• **Work to be completed**
Scan the entries below for the word "will". Copy out every line in which it occurs.

====================

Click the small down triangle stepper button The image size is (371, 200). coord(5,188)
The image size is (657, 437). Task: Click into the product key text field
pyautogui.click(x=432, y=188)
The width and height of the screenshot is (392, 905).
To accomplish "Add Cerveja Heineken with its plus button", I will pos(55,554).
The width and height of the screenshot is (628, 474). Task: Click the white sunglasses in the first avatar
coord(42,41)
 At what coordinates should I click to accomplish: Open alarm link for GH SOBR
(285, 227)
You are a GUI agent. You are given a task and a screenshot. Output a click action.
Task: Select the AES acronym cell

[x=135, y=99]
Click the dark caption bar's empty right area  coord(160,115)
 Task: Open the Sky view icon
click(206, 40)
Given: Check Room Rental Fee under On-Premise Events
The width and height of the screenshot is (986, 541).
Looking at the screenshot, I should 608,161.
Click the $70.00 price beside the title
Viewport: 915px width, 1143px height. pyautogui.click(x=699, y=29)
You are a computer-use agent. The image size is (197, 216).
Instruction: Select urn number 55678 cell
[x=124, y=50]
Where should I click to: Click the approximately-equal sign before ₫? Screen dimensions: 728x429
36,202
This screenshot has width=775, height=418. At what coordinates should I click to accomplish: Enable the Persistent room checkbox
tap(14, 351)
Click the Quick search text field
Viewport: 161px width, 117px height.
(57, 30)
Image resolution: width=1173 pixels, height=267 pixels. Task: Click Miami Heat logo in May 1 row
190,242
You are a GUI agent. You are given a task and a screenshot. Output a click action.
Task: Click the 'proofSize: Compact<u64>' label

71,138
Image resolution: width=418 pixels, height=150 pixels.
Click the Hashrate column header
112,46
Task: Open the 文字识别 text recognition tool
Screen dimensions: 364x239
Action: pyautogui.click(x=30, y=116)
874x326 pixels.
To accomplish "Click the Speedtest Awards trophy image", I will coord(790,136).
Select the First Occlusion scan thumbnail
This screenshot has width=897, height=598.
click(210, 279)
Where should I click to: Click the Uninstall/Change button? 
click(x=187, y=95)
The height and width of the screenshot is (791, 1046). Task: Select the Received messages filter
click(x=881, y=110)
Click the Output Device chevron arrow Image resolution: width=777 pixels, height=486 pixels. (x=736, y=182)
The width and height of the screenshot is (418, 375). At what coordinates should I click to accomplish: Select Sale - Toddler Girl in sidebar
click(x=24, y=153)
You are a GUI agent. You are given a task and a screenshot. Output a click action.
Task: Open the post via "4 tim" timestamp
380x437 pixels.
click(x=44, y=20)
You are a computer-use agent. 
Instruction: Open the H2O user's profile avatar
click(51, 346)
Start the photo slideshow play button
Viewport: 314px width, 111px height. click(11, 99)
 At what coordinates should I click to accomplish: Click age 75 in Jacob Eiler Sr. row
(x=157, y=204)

====================

• **Written answer**
To accomplish "Add Cerveja Heineken with its plus button", I will pos(55,554).
To accomplish "Click the Speedtest Awards trophy image", I will coord(790,136).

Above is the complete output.